5. method according to claim 1 to 4, which is characterized in that vitrifying hypertonic solution is included in sucrose In the presence of polysaccharide derivates.

6. the method according to any one of claims 1 to 5, which is characterized in that the cryoprotector is dimethyl Asia The mixture of sulfone (DMSO) and ethylene glycol.

7. according to the method described in claim 6, it is characterized in that, DMSO/ ethylene glycol ratio is 50:50.

8. method according to any one of claim 1 to 7, which is characterized in that the vitrification solution also includes animal Or human serum is as cryoprotector.

9. method according to any one of claim 1 to 7, more specifically the following steps are included:

A) biomaterial is made to contact the period less than 90 seconds with the hypertonic vitrification solution；

B) biomaterial deposition generated step a) is on a support；

C) biomaterial vitrifying in the cooling medium by deposition on a support.

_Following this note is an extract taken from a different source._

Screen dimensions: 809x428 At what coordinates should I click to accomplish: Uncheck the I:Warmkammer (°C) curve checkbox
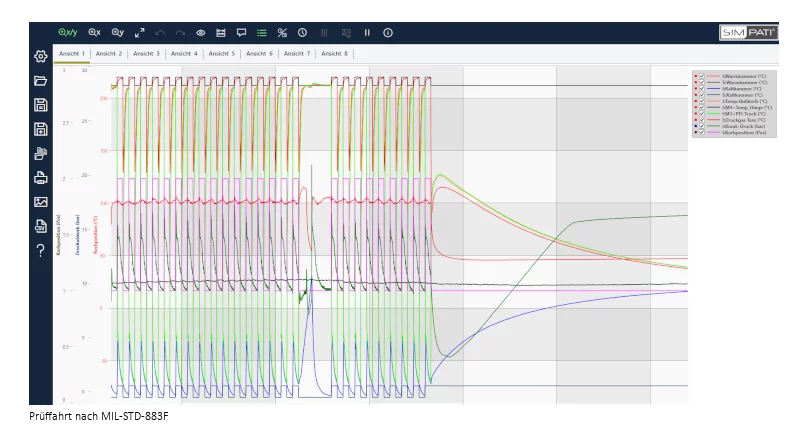pyautogui.click(x=702, y=76)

10. according to the method described in claim 9, it is characterized in that, the biomaterial that will be deposited on above support It is introduced into the suction pipe of one end sealing, immerses the cooling medium later.

11. method according to any one of claim 1 to 10, which is characterized in that the cooling medium is liquid nitrogen.

12. method according to any one of claim 1 to 11, which is characterized in that with the biomaterial contact it Before, the vitrification solution is precooled to 5 to 1 DEG C, preferably 4 DEG C of temperature.

13. method according to any one of claim 1 to 12 further includes the biomaterial that will be generated by vitrifying It is again heated to the single step of environment temperature suddenly in normal osmotic pressure solution.

14. according to the method for claim 13, which is characterized in that the unexpected reheating is with 20,000 DEG C/min of speed Rate carries out.